What is special about the approach of EUCAN-Connect is that we do not aim to build one software tool or system for federated analysis. Instead, we are defining interoperable interfaces that allow different software developing groups to integrate their tools. This enables healthy innovative competition where alternative solutions can be developed and the best solutions for each analysis can emerge. For example, DataSHIELD is the protocol we use for implementing the federated analysis. Now we have three independently developed implementations of DataSHIELD ‘servers’ that prove that DataSHIELD has properly defined its interoperability interfaces, so it can be implemented beyond the original software developers and, for example, be adopted by the many electronic capture systems out there. In the wake of this development, DataSHIELD has been enriched with a new framework that enables vast datasets (such as genomics, imaging or for machine learning) to be used inside a DataSHIELD network. Similarly, we are now interoperating catalogues and harmonisation tools, all involving open-source such as Opal, MOLGENIS, Mica, Armadillo and various R packages.

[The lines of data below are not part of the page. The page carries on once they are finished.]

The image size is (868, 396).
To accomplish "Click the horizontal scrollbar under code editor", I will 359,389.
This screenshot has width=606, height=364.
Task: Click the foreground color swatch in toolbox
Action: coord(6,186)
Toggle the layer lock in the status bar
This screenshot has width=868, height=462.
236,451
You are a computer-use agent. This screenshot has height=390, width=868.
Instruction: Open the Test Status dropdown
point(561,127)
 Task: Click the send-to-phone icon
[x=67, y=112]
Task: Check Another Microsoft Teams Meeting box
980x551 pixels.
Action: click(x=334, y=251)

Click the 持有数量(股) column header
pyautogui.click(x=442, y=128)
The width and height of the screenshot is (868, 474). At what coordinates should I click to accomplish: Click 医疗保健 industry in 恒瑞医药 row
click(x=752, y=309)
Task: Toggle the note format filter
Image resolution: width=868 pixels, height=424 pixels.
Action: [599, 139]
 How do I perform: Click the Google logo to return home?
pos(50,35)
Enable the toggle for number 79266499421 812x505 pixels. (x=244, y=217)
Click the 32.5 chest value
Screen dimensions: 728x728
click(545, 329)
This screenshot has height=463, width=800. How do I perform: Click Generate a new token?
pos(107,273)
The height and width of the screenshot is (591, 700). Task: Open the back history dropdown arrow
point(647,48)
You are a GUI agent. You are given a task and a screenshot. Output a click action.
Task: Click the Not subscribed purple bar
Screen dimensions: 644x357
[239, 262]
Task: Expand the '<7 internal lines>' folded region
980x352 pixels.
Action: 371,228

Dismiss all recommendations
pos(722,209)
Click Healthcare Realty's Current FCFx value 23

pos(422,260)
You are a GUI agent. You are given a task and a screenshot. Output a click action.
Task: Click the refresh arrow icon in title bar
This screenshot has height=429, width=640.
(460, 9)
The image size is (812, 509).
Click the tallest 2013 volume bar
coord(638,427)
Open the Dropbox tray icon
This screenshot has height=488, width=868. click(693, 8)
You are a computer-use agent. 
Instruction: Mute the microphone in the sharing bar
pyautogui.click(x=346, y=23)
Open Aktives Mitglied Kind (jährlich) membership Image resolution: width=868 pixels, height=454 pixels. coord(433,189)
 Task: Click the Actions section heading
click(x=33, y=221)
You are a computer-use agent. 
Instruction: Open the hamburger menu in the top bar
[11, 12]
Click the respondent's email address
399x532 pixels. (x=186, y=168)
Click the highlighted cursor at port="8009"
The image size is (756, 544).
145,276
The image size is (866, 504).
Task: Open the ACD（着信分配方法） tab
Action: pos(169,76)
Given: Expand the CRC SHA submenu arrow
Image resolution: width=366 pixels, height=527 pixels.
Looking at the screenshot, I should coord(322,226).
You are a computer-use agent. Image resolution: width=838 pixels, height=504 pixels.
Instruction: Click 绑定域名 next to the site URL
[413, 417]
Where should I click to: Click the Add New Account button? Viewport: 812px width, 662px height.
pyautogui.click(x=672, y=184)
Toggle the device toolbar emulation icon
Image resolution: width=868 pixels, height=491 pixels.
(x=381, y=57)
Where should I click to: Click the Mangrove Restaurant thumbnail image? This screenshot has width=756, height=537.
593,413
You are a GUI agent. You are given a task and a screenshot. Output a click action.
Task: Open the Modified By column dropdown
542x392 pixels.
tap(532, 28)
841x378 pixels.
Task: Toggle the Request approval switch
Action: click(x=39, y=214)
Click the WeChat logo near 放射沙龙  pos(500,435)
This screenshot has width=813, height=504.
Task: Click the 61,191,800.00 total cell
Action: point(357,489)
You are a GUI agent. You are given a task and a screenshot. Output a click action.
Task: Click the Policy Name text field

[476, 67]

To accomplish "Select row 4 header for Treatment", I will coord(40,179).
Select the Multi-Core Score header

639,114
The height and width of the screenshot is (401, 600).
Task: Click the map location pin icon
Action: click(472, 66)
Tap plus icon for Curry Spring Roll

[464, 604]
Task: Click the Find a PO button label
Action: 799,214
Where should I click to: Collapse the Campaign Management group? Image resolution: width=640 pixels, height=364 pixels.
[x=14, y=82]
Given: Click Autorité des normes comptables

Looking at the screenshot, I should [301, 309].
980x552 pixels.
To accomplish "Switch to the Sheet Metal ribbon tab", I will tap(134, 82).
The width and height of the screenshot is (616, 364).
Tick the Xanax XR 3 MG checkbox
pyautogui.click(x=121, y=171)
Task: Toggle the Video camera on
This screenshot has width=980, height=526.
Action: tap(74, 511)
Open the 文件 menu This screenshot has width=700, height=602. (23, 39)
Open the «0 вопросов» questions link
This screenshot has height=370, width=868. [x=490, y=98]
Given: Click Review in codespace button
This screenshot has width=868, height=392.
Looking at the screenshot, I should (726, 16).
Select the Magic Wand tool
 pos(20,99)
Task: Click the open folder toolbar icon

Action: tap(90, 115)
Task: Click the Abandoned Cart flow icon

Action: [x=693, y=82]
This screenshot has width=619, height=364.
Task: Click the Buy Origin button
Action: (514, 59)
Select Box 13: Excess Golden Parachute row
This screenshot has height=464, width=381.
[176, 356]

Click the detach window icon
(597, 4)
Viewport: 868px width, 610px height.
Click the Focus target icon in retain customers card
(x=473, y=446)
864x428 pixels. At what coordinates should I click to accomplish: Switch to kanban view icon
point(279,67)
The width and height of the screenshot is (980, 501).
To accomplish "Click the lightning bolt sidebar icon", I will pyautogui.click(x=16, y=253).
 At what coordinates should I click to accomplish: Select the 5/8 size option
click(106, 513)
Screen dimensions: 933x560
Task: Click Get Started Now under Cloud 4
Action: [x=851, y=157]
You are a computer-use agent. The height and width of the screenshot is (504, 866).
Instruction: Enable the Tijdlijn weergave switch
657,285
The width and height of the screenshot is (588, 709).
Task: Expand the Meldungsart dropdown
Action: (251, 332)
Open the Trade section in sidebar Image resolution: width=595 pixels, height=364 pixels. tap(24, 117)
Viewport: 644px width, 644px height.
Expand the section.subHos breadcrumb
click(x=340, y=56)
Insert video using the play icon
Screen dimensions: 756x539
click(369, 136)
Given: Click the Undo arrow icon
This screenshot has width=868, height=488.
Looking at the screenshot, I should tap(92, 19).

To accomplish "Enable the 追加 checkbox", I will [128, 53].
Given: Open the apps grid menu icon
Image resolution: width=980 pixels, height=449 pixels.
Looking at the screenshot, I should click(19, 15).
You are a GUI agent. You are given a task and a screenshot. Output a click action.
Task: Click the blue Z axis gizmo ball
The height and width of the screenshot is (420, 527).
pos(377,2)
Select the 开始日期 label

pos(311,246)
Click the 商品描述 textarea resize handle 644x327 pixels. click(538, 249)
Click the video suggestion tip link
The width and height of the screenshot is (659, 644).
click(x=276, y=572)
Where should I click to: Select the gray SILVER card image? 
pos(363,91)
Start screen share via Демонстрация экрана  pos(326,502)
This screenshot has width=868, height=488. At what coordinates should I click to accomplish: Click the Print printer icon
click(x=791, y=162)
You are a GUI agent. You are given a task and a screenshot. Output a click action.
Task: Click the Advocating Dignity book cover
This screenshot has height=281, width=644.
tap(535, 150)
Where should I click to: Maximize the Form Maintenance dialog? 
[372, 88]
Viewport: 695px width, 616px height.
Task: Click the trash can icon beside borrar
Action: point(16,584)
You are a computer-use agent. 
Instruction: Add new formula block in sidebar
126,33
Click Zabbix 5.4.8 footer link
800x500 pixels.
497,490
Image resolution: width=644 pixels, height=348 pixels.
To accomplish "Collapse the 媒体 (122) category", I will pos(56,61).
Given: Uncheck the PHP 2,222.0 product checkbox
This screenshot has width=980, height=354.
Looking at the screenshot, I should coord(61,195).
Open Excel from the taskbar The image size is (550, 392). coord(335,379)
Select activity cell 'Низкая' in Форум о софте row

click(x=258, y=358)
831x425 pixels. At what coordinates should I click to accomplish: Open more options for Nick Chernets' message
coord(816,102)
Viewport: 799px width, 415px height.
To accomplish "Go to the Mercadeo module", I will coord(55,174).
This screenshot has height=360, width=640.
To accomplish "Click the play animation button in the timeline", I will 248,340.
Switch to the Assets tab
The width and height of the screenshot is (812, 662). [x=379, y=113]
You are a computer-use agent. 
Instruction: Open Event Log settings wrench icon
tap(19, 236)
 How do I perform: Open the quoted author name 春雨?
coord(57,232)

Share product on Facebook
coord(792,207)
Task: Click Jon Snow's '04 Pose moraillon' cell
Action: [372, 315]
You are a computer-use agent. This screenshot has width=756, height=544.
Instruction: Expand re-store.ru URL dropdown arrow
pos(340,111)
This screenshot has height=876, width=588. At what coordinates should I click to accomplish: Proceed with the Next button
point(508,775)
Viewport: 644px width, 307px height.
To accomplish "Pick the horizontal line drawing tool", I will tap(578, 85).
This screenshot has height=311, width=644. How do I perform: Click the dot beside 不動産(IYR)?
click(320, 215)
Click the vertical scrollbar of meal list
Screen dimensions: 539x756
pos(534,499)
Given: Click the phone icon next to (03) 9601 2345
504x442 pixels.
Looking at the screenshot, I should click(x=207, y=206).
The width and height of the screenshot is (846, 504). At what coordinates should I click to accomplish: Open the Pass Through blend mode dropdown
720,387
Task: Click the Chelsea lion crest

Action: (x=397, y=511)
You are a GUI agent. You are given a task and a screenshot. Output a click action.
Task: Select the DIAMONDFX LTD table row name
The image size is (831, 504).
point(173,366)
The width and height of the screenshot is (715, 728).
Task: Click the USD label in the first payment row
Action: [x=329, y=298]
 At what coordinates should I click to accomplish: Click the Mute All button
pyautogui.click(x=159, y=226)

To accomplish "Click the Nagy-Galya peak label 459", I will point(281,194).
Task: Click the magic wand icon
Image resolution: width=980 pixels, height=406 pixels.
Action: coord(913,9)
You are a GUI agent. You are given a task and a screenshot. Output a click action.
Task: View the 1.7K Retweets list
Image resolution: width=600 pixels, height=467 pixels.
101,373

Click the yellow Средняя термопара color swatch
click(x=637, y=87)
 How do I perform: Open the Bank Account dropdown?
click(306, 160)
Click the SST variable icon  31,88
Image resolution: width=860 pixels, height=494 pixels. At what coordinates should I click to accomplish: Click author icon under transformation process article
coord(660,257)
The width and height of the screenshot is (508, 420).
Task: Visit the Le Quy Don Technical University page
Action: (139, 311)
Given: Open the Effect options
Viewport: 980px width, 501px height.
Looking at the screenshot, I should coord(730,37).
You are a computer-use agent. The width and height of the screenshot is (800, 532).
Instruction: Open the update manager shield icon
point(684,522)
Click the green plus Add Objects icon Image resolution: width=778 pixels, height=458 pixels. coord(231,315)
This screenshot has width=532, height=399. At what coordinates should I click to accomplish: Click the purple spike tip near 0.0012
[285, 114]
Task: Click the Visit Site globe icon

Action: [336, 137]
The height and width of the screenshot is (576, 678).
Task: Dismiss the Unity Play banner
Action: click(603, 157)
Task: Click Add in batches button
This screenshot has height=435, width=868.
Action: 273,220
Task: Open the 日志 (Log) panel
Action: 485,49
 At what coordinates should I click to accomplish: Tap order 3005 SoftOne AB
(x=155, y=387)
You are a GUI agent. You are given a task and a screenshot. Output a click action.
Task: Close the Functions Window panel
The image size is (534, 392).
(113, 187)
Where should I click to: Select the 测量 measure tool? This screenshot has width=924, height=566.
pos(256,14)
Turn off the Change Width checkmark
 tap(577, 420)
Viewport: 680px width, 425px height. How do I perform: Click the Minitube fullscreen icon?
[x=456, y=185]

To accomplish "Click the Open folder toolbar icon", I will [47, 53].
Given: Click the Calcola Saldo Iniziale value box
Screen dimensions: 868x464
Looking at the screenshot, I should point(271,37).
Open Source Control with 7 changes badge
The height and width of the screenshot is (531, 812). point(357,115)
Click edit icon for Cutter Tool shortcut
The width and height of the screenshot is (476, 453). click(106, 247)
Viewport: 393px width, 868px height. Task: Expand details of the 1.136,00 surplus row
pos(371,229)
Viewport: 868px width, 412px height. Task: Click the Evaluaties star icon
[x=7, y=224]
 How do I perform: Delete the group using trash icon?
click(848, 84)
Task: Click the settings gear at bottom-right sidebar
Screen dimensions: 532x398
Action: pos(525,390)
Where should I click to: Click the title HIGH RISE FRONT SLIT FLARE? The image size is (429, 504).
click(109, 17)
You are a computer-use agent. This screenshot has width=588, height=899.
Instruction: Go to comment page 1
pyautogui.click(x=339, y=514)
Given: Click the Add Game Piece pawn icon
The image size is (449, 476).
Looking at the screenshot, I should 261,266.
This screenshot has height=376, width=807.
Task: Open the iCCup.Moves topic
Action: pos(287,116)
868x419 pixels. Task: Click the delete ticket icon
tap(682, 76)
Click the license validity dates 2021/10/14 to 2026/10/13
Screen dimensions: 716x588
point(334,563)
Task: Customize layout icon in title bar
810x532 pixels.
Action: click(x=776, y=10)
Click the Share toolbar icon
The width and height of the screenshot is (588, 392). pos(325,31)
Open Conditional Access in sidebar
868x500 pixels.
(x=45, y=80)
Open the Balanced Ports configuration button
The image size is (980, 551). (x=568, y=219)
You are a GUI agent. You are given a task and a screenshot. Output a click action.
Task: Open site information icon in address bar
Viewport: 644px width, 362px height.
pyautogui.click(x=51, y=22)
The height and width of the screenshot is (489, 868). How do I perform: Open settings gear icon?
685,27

Another special feature of EUCAN-Connect is that we don’t only serve researchers inside the consortium (of course we do have a great research work package to validate our developments internally) but we also serve a growing network of other research consortia: i.e. we serve a vast user base of all researchers in LifeCycle, RECAP, InterConnect and the Canadian Reach project, and have strong links to large research infrastructures such as BBMRI, ELIXIR and Canadian Maelstrom initiatives. As a consequence, all of the services are in routine operations and being used by this diverse use base, firming up the software, manuals, training materials and supporting teams.
Networking the networks
I see it as a great compliment to all involved that EUCAN-Connect practices are now being embraced by new projects such as LongITools, Athlete, members of the EU Exposome Network (EHEN). This pushes EUCAN-Connect infrastructure to new levels of maturity, and will provide a proving ground for the challenges we have set for ourselves for the coming two years, aiming to further grow this federation of data federations. To promote sustainability of all this work, we have designed the system without central points of failure. Each node is fully autonomous in terms of controlling access, and can be set up to be the coordinator to operate a federated analysis network; BBMRI, ELIXIR and Maelstrom provide safe havens for keeping basic software and data artifacts available in the long term. Thus we expect EUCAN-Connect’s federated network to be resilient to changing projects and funding, in order to serve many more research projects to come.